Quote:
Originally Posted by Brokenstars
He was not talking about physical tells at all as when he starts talking about poker/solvers he specifically says, "and we can talk about chess the sameway". He doesn't understand the definition of gto.
https://youtu.be/bcGwHworAo0?t=3794
He says,
"The problem with GTO is that you can actually be very exploitative against somebody that's actually playing perfectly because the AI is perfected around what is the rational set of decisions in every spot and so you can set people up to make a lot of really bad mistakes and I think helmuth understands that and so because he is one of like this dying breed of people that plays live he's able to just be so exploitative"
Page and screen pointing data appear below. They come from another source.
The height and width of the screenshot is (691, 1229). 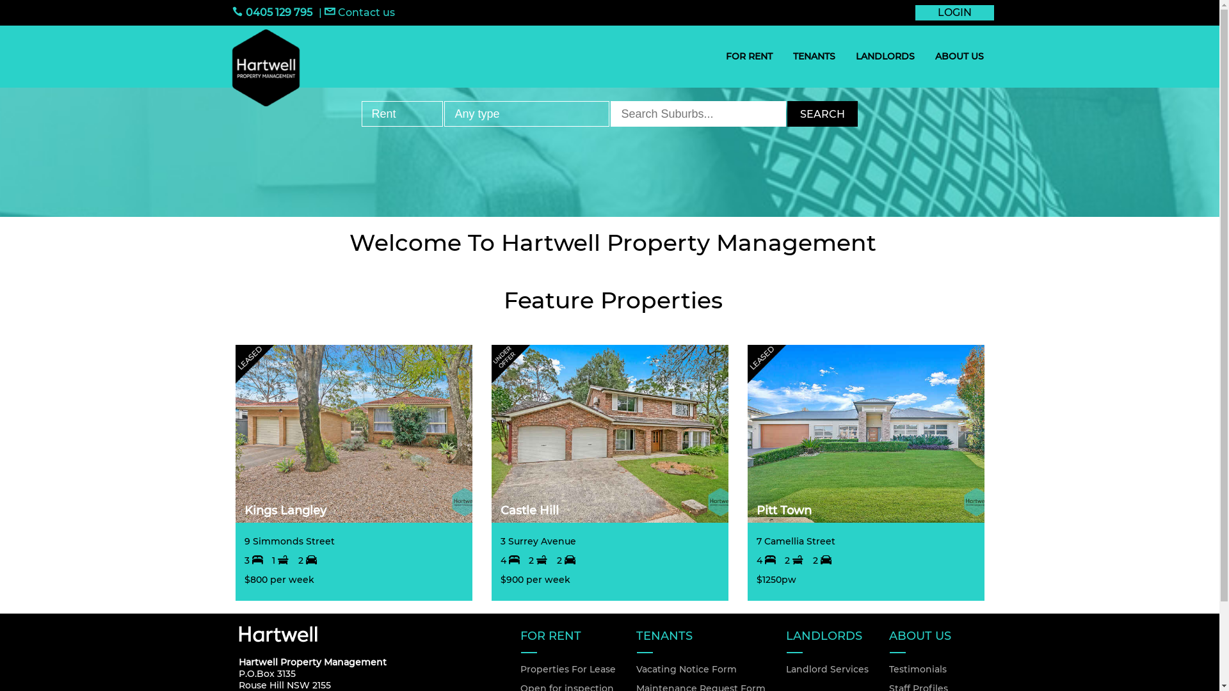 What do you see at coordinates (566, 639) in the screenshot?
I see `'FOR RENT'` at bounding box center [566, 639].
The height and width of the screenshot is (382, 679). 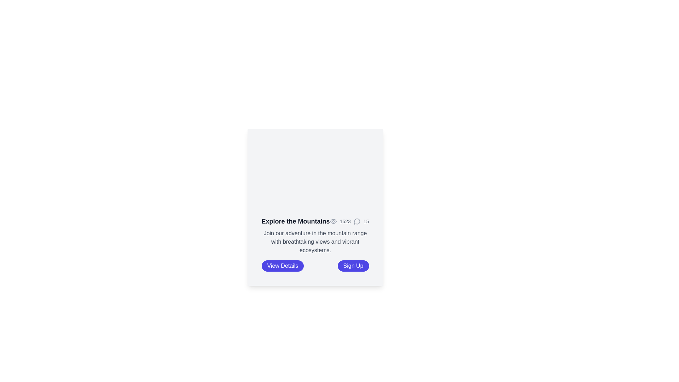 What do you see at coordinates (282, 266) in the screenshot?
I see `the 'View Details' button, which is a medium-sized indigo button with rounded corners and white text` at bounding box center [282, 266].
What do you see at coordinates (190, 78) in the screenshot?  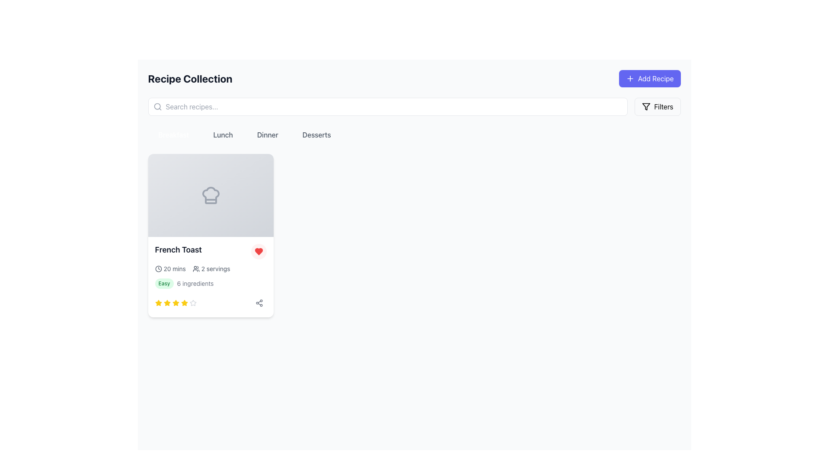 I see `the Text label (header) which serves as the page heading indicating the content related to recipes, positioned at the top-left of the interface` at bounding box center [190, 78].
I’m pretty sure that chess engines are an iterative process that changes its play from experience. The early bots were terrible, but as they play more and more they converge towards the correct strategy. Not saying this is the same for poker GTO.
I was watching a documentary on the Go AI, and it is very surprising how experimental it is and how it tests out different strategies seemingly just because it wants to try it out. Since AI’s are able to play tons of games before converging on the correct strategy, it doesn’t make sense to think about them as always making the most rational decisions. Some AI’s basically brute force what it thinks is the optimal strategy.
But I think that AI’s aren’t playing the perfect strategy in chess, or else they wouldn’t always be improving. They are just getting better and better.